Mapping Epistemic Deficits in LLM-Based Knowledge Graph Verification: Diversity Thresholds, Calibration Dynamics, and the Limits of Adversarial Consensus
Annotatsiya
We investigate how ensemble composition affects the reliability of multi-LLM knowledge graph verification. Using the Adversarial Calibration Framework (ACF) deployed on the PARAM BILIM supercomputer cluster with six locally hosted open-source models (7B–32B parameters), we evaluate verification performance on 1,169 Wikidata-derived triples annotated by four independent human annotators (Fleiss’ κ = 0.345, gold label stability 97.3%). Our experiments reveal three principal findings. First, increasing ensemble diversity from 3 to 6 models produces a non-monotonic performance trajectory under a stress-test ordering (high-to-low acquiescence): baseline F1 drops sharply from 0.954 to 0.652 when a fourth, more skeptical model is added, then partially recovers to 0.833 at n = 6. This discontinuity arises from the interaction between majority-vote thresholds and heterogeneous acquiescence rates. Second, Dynamic Weighting, which calibrates model contributions against a gold-standard subset, is the only ACF component that remains stable across all ensemble sizes (F1 = 0.85–0.88).
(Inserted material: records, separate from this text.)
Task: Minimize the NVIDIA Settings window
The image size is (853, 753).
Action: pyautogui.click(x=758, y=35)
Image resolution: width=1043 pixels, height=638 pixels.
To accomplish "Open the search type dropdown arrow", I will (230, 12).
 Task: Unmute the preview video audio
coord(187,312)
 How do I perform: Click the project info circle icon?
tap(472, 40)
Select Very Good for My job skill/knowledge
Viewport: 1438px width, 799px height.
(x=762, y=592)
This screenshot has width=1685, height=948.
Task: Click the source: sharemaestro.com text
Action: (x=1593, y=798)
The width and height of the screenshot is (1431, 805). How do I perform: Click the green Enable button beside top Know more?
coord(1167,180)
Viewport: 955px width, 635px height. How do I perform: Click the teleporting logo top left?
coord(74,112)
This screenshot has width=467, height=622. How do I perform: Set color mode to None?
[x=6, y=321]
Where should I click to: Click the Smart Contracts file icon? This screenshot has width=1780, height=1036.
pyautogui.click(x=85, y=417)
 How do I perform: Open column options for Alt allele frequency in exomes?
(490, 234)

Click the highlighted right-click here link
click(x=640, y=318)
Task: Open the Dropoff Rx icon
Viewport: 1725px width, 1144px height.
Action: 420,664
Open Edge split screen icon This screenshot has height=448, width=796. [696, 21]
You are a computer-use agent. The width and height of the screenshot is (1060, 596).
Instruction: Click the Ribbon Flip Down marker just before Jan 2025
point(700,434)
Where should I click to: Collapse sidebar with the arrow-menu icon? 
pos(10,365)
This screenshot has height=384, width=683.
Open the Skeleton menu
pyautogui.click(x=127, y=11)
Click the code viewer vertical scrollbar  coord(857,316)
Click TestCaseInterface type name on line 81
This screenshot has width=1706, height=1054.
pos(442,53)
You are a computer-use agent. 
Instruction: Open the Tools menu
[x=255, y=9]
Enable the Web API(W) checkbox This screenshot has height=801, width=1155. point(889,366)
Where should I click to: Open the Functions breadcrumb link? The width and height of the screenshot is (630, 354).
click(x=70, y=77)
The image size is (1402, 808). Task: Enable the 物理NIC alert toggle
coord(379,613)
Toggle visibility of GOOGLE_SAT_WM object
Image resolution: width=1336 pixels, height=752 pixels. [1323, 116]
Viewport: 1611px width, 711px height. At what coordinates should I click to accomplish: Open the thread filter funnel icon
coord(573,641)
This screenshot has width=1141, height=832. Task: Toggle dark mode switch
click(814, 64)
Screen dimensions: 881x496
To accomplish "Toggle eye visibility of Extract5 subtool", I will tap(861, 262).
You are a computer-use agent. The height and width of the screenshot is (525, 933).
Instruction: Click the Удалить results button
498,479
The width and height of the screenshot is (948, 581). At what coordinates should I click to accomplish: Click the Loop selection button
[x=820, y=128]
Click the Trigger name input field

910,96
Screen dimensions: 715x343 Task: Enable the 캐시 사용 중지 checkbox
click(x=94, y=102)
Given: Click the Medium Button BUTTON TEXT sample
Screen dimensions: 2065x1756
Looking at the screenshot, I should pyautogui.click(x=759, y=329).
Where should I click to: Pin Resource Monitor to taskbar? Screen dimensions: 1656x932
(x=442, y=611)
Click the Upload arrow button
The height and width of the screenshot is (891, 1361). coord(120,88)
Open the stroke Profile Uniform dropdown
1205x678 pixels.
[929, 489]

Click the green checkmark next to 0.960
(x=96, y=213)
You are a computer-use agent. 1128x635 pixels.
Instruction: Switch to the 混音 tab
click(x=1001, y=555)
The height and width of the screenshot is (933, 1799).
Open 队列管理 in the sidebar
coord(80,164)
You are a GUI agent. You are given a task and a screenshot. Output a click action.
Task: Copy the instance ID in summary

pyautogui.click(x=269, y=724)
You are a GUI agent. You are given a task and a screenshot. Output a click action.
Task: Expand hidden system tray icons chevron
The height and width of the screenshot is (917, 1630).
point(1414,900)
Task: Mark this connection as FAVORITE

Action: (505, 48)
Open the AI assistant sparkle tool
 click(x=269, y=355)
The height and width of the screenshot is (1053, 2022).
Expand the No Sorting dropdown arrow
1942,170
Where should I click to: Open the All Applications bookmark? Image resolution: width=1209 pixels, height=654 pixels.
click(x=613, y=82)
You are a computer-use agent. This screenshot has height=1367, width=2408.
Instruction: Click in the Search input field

Third, acquiescence rates span the full range from 0.000 (DeepSeek-R1:8b) to 0.979 (Gemma2:9b), suggesting that model selection constitutes an implicit epistemic stance determined by model selection. We formalize these observations through the Epistemic Deficit Profile (EDP), a five-dimensional diagnostic vector that characterizes a verification system’s weaknesses across false-positive rate, acquiescence, calibration bias, structural integrity, and inter-annotator agreement. Our results suggest that framing knowledge graph verification as a problem of mapping epistemic deficits—rather than maximizing accuracy—may be a productive direction for future research.